Golf 7, la sfida Volkswagen punta all’auto perfetta
GRANDEUR alla tedesca sotto l’icona Golf. Cinquecento giornalisti, vip, amici potenti e l’intera gerarchia Volkswagen si ritrovano nella Neue Nationalgalerie, una struttura di vetro e metallo sorta nella vecchia Berlino Est negli anni Sessanta, per celebrare il lancio della settima edizione di un’auto fortunatissima. Una vettura che caratterizza la storia e lo stile Volkswagen quanto il mitico Maggiolino, una macchina che ha venduto oltre 29 milioni di esemplari in una striscia di tempo lunga 38 anni. Una piccola epopea celebrata con un fuoco di fila di immagini dell’orgoglio tedesco: dalla Germania campione del mondo del ’74 alla caduta del Muro di Berlino, dall’alba dell’euro all’elezione di Benedetto XVI fino a quella di Frau Merkel.
A lanciare la suggestiva sfida di Golf7 è il numero uno di Volkswagen, Martin Wimterkorn: «Vogliamo essere i migliori costruttori in Europa e nel mondo per reddito, clienti, sicurezza, confort ed efficienza. Ecco la nostra strategia per il 2018 e tutti questi valori li abbiamo infusi nella Golf, che rappresenta la pietra miliare verso la nostra leadership mondiale».
Il tono enfatico del boss di Wolfsburg riecheggia nello slogan che caratterizza l’anteprima mondiale della Golf: la chiave verso la perfezione. E quando il lungo cerimoniale toglie finalmente i veli alla nuova creatura di Walter de Silva l’attesa è altissima. Golf7 non tradisce le aspettative, perché è una miscela equilibrata fra passato e futuro, fra le linee della prima Golf firmata Giugiaro e le arrotondate superfici figlie degli anni Duemila. Rispetta i canoni classici dell’icona Volkswagen ma aggiunge grinta, sportività e confort. Muso e posteriore sono modificati e raccordati da una linea centrale che corre lungo le fiancate e segna il perimetro della vettura, i fari anteriori sono più allungati, come il cofano che conferisce all’auto una linea più dinamica. E così pure i finestrini affusolati e il montante posteriore leggermente piegato verso l’avantreno. Più lunga di 56 mm rispetto al’ultimo modello, più larga di 13 mm e più bassa di 28, Golf7 regala una migliore abitabilità interna con più spazio per le ginocchia e per le spalle, specie nei sedili posteriori.

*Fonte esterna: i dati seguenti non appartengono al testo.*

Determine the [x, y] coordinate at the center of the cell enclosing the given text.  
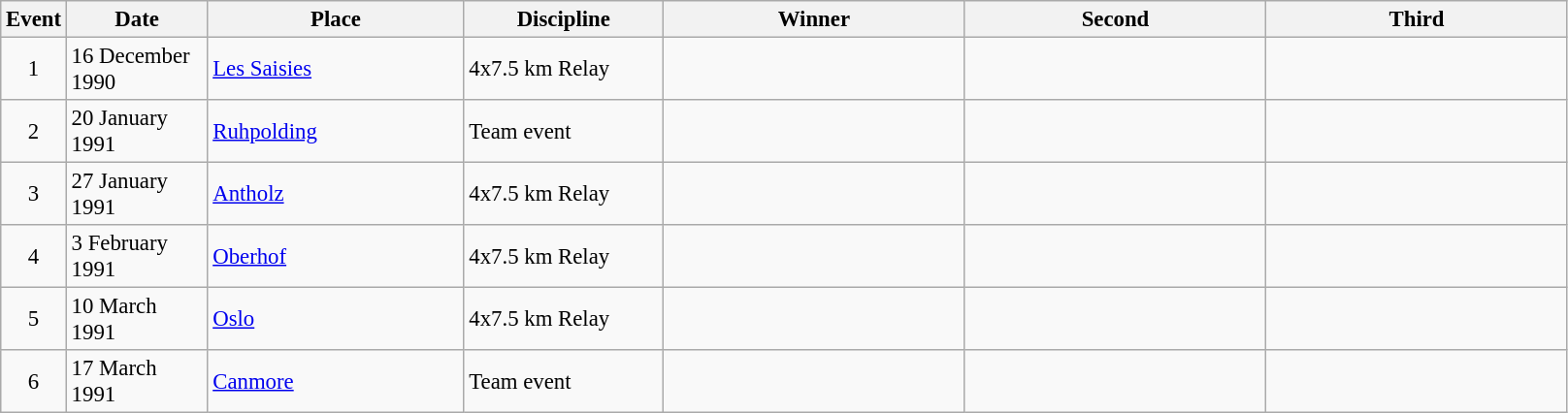
16 December 1990 [137, 70]
Date [137, 19]
Oslo [336, 320]
Discipline [564, 19]
1 [34, 70]
Second [1116, 19]
Third [1417, 19]
Event [34, 19]
10 March 1991 [137, 320]
Oberhof [336, 256]
2 [34, 132]
Place [336, 19]
Winner [815, 19]
3 February 1991 [137, 256]
Ruhpolding [336, 132]
Team event [564, 132]
Antholz [336, 194]
20 January 1991 [137, 132]
3 [34, 194]
27 January 1991 [137, 194]
5 [34, 320]
Les Saisies [336, 70]
4 [34, 256]
Output the [x, y] coordinate of the center of the cell containing the given text.  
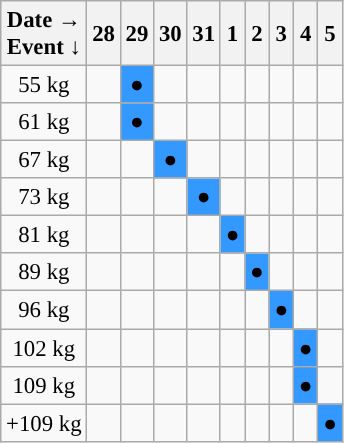
89 kg [44, 273]
96 kg [44, 310]
67 kg [44, 160]
31 [204, 34]
55 kg [44, 85]
102 kg [44, 348]
29 [136, 34]
2 [257, 34]
+109 kg [44, 423]
109 kg [44, 385]
28 [104, 34]
73 kg [44, 197]
3 [281, 34]
61 kg [44, 122]
4 [305, 34]
30 [170, 34]
81 kg [44, 235]
Date →Event ↓ [44, 34]
5 [330, 34]
1 [232, 34]
Extract the (x, y) coordinate from the center of the cell holding the provided text.  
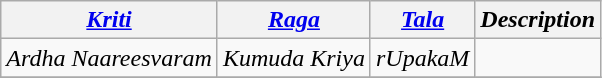
Raga (294, 20)
Tala (422, 20)
rUpakaM (422, 58)
Kriti (110, 20)
Description (538, 20)
Ardha Naareesvaram (110, 58)
Kumuda Kriya (294, 58)
Scan for the cell matching the given text and deliver its [x, y] coordinate at center. 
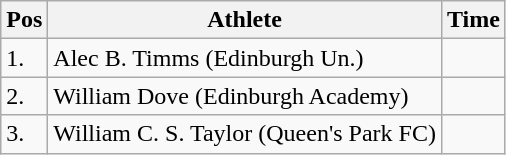
Pos [24, 20]
3. [24, 134]
Alec B. Timms (Edinburgh Un.) [245, 58]
2. [24, 96]
Athlete [245, 20]
William Dove (Edinburgh Academy) [245, 96]
Time [473, 20]
1. [24, 58]
William C. S. Taylor (Queen's Park FC) [245, 134]
Locate the cell with the specified text and output its [x, y] center coordinate. 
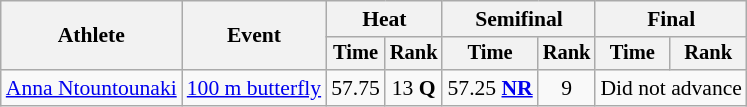
Heat [384, 19]
9 [567, 88]
57.75 [356, 88]
Did not advance [671, 88]
100 m butterfly [254, 88]
13 Q [414, 88]
57.25 NR [490, 88]
Event [254, 36]
Athlete [92, 36]
Final [671, 19]
Anna Ntountounaki [92, 88]
Semifinal [518, 19]
Output the [x, y] coordinate of the center of the cell containing the given text.  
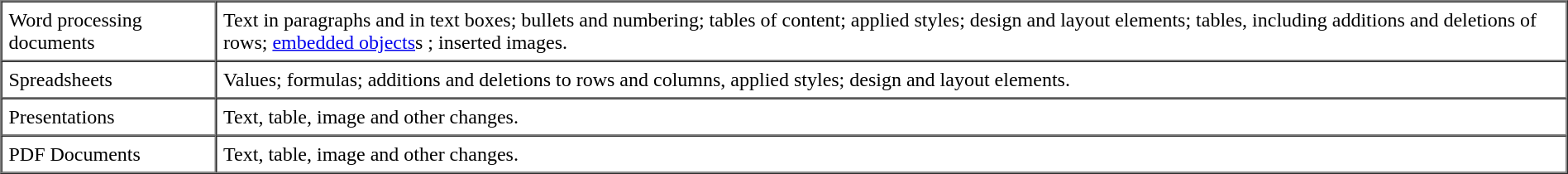
Presentations [109, 116]
Word processing documents [109, 31]
Spreadsheets [109, 79]
Values; formulas; additions and deletions to rows and columns, applied styles; design and layout elements. [892, 79]
PDF Documents [109, 154]
Locate the cell with the specified text and output its (x, y) center coordinate. 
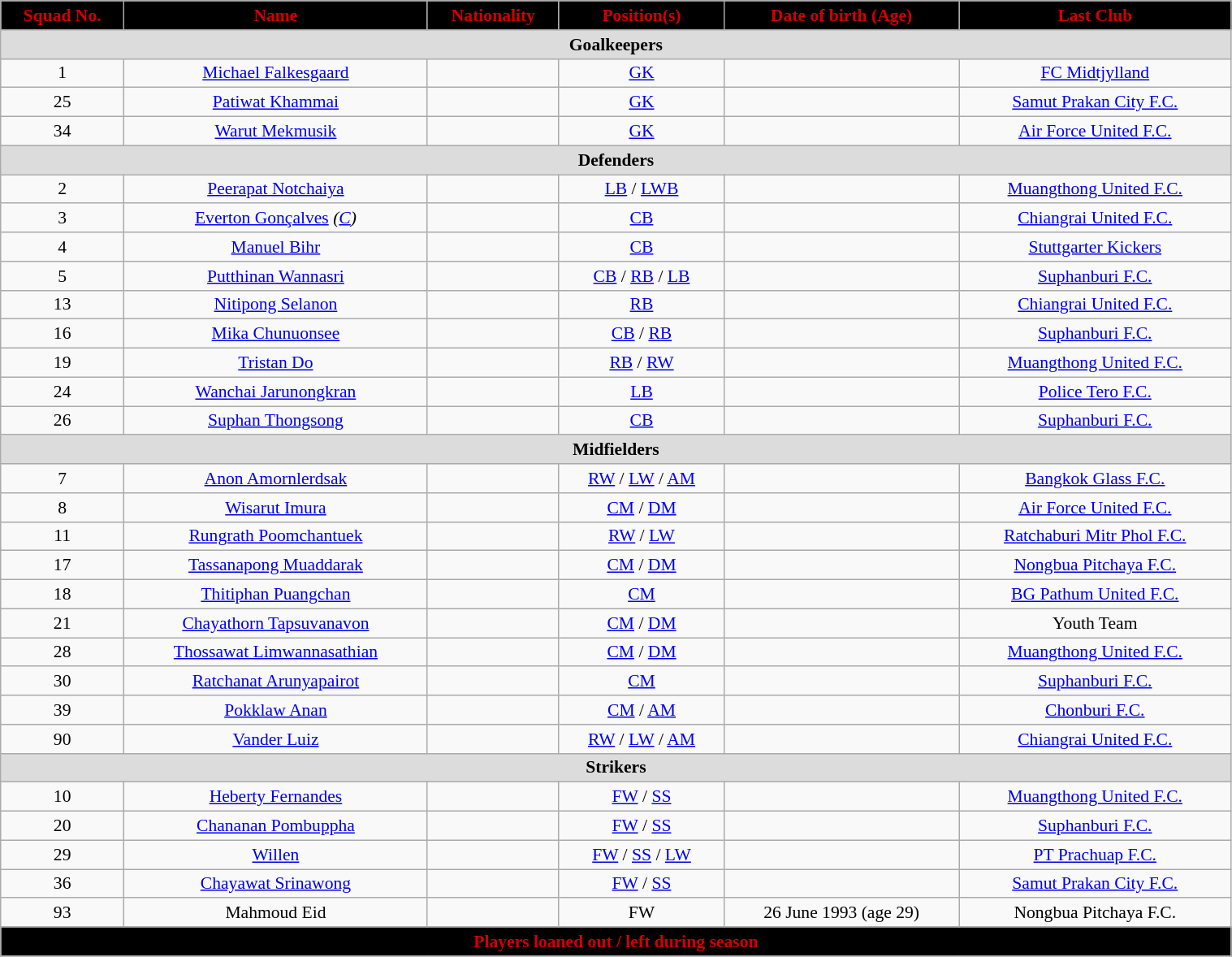
RW / LW (642, 536)
24 (63, 391)
26 (63, 421)
Everton Gonçalves (C) (276, 218)
Squad No. (63, 15)
29 (63, 854)
Wisarut Imura (276, 508)
Ratchanat Arunyapairot (276, 681)
Police Tero F.C. (1095, 391)
Chayathorn Tapsuvanavon (276, 623)
Stuttgarter Kickers (1095, 247)
Willen (276, 854)
Putthinan Wannasri (276, 276)
5 (63, 276)
Chananan Pombuppha (276, 826)
Mahmoud Eid (276, 913)
17 (63, 565)
RB (642, 305)
20 (63, 826)
Michael Falkesgaard (276, 73)
13 (63, 305)
Goalkeepers (616, 45)
Suphan Thongsong (276, 421)
FW (642, 913)
93 (63, 913)
30 (63, 681)
Chonburi F.C. (1095, 710)
Anon Amornlerdsak (276, 478)
Last Club (1095, 15)
2 (63, 189)
Position(s) (642, 15)
Thossawat Limwannasathian (276, 652)
26 June 1993 (age 29) (841, 913)
Vander Luiz (276, 739)
CM / AM (642, 710)
PT Prachuap F.C. (1095, 854)
90 (63, 739)
Warut Mekmusik (276, 132)
BG Pathum United F.C. (1095, 594)
Nitipong Selanon (276, 305)
Ratchaburi Mitr Phol F.C. (1095, 536)
Pokklaw Anan (276, 710)
FW / SS / LW (642, 854)
Patiwat Khammai (276, 102)
Bangkok Glass F.C. (1095, 478)
7 (63, 478)
39 (63, 710)
16 (63, 334)
Heberty Fernandes (276, 797)
36 (63, 884)
Midfielders (616, 450)
19 (63, 363)
Peerapat Notchaiya (276, 189)
Date of birth (Age) (841, 15)
Players loaned out / left during season (616, 941)
Defenders (616, 160)
25 (63, 102)
10 (63, 797)
4 (63, 247)
CB / RB (642, 334)
Wanchai Jarunongkran (276, 391)
Name (276, 15)
Tristan Do (276, 363)
Manuel Bihr (276, 247)
FC Midtjylland (1095, 73)
Youth Team (1095, 623)
CB / RB / LB (642, 276)
Chayawat Srinawong (276, 884)
34 (63, 132)
RB / RW (642, 363)
8 (63, 508)
21 (63, 623)
Nationality (493, 15)
18 (63, 594)
3 (63, 218)
28 (63, 652)
Thitiphan Puangchan (276, 594)
Tassanapong Muaddarak (276, 565)
LB (642, 391)
LB / LWB (642, 189)
11 (63, 536)
Strikers (616, 767)
1 (63, 73)
Mika Chunuonsee (276, 334)
Rungrath Poomchantuek (276, 536)
Scan for the cell matching the given text and deliver its [X, Y] coordinate at center. 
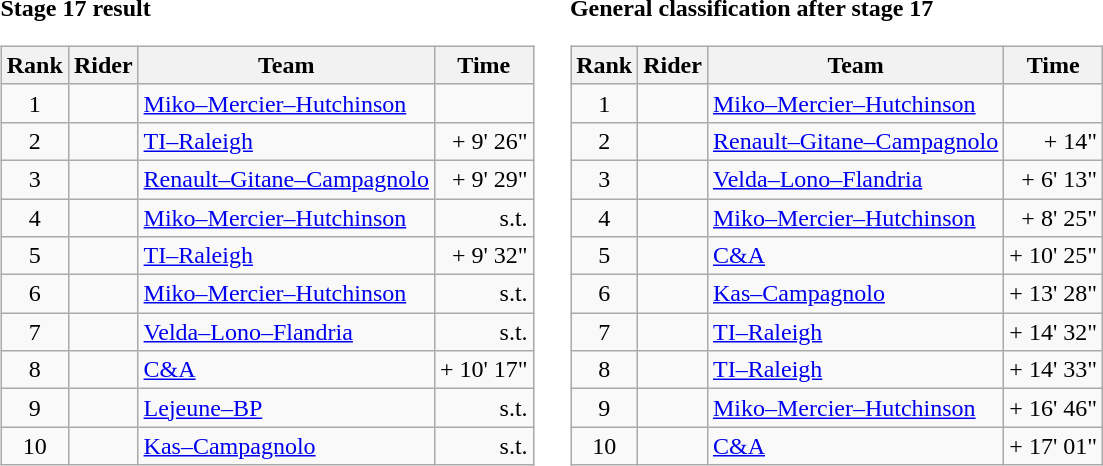
+ 14' 32" [1054, 332]
+ 10' 17" [484, 370]
Lejeune–BP [286, 408]
+ 6' 13" [1054, 179]
+ 9' 29" [484, 179]
+ 8' 25" [1054, 217]
+ 14' 33" [1054, 370]
+ 16' 46" [1054, 408]
+ 10' 25" [1054, 256]
+ 17' 01" [1054, 446]
+ 9' 32" [484, 256]
+ 13' 28" [1054, 294]
+ 9' 26" [484, 141]
+ 14" [1054, 141]
Detect which cell encompasses the target text, then output its [X, Y] center coordinate. 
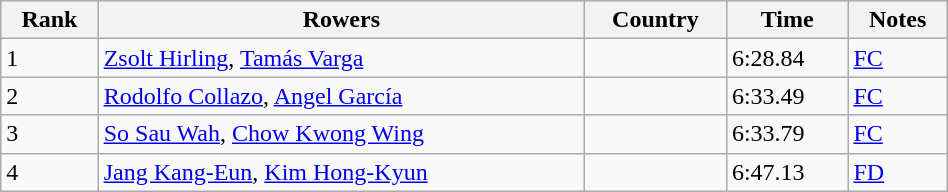
Notes [898, 20]
FD [898, 172]
Rank [50, 20]
Jang Kang-Eun, Kim Hong-Kyun [341, 172]
1 [50, 58]
So Sau Wah, Chow Kwong Wing [341, 134]
3 [50, 134]
6:33.49 [787, 96]
Rowers [341, 20]
Time [787, 20]
Country [656, 20]
Rodolfo Collazo, Angel García [341, 96]
6:33.79 [787, 134]
Zsolt Hirling, Tamás Varga [341, 58]
6:47.13 [787, 172]
2 [50, 96]
6:28.84 [787, 58]
4 [50, 172]
Pinpoint the cell where the given text exists, returning its [x, y] midpoint coordinate. 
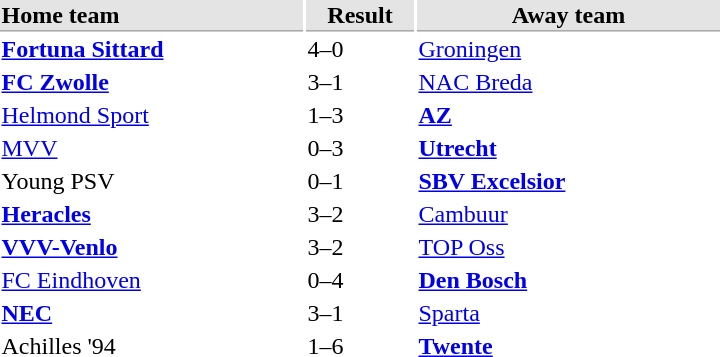
Den Bosch [568, 281]
AZ [568, 115]
1–3 [360, 115]
Groningen [568, 49]
Utrecht [568, 149]
FC Eindhoven [152, 281]
0–1 [360, 181]
FC Zwolle [152, 83]
Away team [568, 16]
TOP Oss [568, 247]
Heracles [152, 215]
Sparta [568, 313]
NEC [152, 313]
Cambuur [568, 215]
VVV-Venlo [152, 247]
SBV Excelsior [568, 181]
0–3 [360, 149]
0–4 [360, 281]
Result [360, 16]
Home team [152, 16]
Young PSV [152, 181]
4–0 [360, 49]
MVV [152, 149]
NAC Breda [568, 83]
Helmond Sport [152, 115]
Fortuna Sittard [152, 49]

Ma il vero orgoglio di casa Volkswagen sono la cura dimagrante, che ha abbassato di 100 chili il peso della vettura, e i dati relativi ai consumi (un calo fino al 23%) e alle emissioni di Co2 (- 13,9 di media). L’impiego di acciai ultraresistenti ha permesso di tagliare peso nello scocca, ma anche motori e abitacolo sono notevolmente alleggeriti. Davvero sorprendenti i dati dei nuovi propulsori, che trovate nella tabella a parte, con risparmi di carburante importanti sia per il benzina TSI che per il diesel TDI con la punta di diamante del BlueMotion. La nuova Golf7 sarà commercializzata in Italia a fine ottobre e un prezzo d’ingresso che dovrebbe avvicinarsi ai 18 mila euro. «Arriverà da subito con una carrozzeria a tre e cinque porte — spiega l’ad di Volkswagen Group Italia Massimo Nordio — e il costo dovrebbe allinearsi con quello attuale anche in presenza di prestazioni nettamente superiori». La chiave industriale di questa difficile equazione, che consente risparmi importanti, è l’utilzzo della nuova piattaforma modulare trasversale Mob, dove è possibile montare auto dei vari segmenti di mercato privilegiando quelle di più largo consumo. E Golf, ancora una volta, conta di essere l’apripista del sogno Volkswagen, la chiave di volta per conquistare la leadership assoluta del mercato mondiale.